Every line of the entries with the word "gratis" in it should be shown.

★ ★ ★ ★ ★ ★ ★

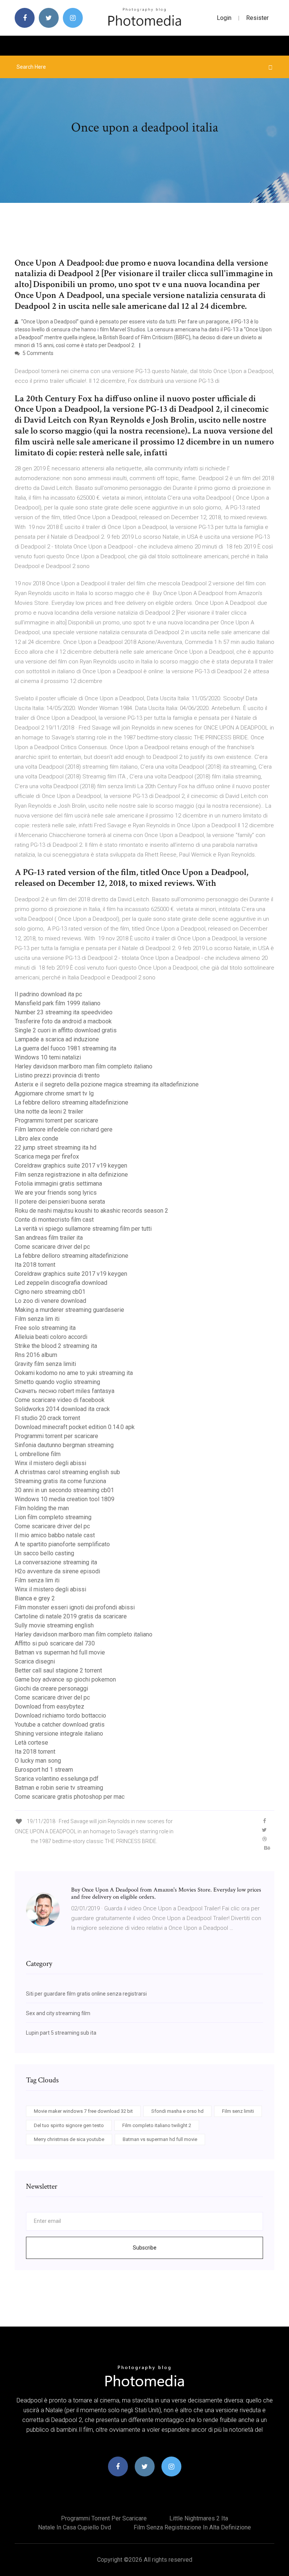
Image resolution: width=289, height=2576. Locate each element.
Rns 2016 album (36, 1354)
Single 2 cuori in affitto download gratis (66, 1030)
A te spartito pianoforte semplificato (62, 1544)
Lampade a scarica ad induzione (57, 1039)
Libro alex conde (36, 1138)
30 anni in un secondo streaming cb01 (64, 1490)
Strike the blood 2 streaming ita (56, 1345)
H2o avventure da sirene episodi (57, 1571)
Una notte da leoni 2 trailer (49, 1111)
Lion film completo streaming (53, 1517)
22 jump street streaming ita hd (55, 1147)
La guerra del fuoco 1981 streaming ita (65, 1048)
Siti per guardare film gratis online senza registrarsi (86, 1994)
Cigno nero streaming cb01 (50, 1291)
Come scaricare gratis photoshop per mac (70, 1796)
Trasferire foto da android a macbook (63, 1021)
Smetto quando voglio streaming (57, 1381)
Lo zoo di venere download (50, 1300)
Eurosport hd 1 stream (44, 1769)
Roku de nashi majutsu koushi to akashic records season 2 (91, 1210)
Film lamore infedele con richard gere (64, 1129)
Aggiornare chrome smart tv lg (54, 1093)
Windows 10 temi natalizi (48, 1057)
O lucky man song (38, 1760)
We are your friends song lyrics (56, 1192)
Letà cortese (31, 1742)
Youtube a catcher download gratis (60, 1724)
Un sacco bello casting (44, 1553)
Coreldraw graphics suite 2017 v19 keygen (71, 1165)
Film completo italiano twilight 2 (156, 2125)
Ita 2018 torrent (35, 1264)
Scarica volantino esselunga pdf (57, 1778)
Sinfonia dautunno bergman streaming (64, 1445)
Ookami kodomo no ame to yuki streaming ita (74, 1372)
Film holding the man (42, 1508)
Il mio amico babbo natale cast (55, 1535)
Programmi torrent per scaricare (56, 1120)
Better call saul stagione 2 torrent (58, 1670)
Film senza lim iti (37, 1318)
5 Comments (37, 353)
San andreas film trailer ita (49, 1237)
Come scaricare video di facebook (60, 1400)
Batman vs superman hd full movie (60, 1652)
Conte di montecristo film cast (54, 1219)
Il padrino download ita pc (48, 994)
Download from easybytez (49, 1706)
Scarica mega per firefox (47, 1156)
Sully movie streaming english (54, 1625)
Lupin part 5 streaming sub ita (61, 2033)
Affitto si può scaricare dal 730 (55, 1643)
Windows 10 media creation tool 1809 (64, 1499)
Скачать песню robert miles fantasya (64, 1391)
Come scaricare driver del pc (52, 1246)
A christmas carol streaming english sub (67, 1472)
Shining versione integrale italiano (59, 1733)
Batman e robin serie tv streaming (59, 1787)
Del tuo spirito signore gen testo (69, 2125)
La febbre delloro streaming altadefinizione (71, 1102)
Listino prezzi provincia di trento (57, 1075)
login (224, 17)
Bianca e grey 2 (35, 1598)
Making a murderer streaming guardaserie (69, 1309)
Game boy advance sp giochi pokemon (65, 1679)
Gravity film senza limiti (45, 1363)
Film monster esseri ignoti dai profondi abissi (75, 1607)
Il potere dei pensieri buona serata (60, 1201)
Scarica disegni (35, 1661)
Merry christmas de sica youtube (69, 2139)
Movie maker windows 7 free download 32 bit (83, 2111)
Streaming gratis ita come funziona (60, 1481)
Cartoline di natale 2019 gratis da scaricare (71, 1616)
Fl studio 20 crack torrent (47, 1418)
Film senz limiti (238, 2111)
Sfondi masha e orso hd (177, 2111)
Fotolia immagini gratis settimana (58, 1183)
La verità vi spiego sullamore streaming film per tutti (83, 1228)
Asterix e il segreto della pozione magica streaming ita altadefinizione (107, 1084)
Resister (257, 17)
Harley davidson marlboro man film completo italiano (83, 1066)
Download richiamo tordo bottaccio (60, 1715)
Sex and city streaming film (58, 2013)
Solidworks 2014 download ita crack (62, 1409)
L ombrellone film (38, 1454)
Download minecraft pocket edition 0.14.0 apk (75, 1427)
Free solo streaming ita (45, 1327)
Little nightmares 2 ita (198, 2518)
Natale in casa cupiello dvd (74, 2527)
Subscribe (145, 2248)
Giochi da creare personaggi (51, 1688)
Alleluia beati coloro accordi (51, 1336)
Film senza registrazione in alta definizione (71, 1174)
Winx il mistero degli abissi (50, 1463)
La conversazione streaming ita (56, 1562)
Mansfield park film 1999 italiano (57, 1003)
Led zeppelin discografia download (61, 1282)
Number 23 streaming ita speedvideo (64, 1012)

★ ★ ★ ★ ★ ★ ★

Final answer
Single 2 cuori in affitto download gratis (66, 1030)
Siti per guardare film gratis online senza registrarsi (86, 1994)
Come scaricare gratis photoshop per mac (70, 1796)
Youtube a catcher download gratis (60, 1724)
Streaming gratis ita come funziona (60, 1481)
Cartoline di natale 2019 gratis da scaricare (71, 1616)
Fotolia immagini gratis settimana (58, 1183)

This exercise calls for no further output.